### WHAT IS EXPECTED
Nothing but the lines from the one containing "Instruction: Open the" through the end of the data below may appear in the response, each one exact.

(Records drawn from a dataset)
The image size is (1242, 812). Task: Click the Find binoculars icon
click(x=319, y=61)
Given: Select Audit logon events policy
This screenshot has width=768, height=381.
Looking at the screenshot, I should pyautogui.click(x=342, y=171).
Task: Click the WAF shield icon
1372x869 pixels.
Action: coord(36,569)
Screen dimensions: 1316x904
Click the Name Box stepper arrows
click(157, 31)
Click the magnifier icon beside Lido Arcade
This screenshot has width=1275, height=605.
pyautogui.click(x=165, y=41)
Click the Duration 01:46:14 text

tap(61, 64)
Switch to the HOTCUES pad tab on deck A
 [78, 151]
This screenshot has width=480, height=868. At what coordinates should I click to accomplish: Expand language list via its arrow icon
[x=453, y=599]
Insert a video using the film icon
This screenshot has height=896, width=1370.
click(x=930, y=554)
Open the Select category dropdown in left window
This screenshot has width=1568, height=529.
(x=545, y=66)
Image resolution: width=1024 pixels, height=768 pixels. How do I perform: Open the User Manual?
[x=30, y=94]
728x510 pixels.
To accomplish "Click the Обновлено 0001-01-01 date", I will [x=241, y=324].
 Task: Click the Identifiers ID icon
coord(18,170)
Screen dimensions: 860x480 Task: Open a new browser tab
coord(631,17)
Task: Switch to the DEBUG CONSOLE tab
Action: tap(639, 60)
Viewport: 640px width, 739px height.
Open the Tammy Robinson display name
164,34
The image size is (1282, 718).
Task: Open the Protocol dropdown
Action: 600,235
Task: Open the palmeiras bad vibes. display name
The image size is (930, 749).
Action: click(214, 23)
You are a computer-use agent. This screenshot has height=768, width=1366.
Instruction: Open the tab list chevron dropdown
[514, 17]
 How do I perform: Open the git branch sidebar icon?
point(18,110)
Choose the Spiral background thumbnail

### TASK RESULT
Instruction: Open the tab list chevron dropdown
[514, 17]
 How do I perform: Open the git branch sidebar icon?
point(18,110)
Choose the Spiral background thumbnail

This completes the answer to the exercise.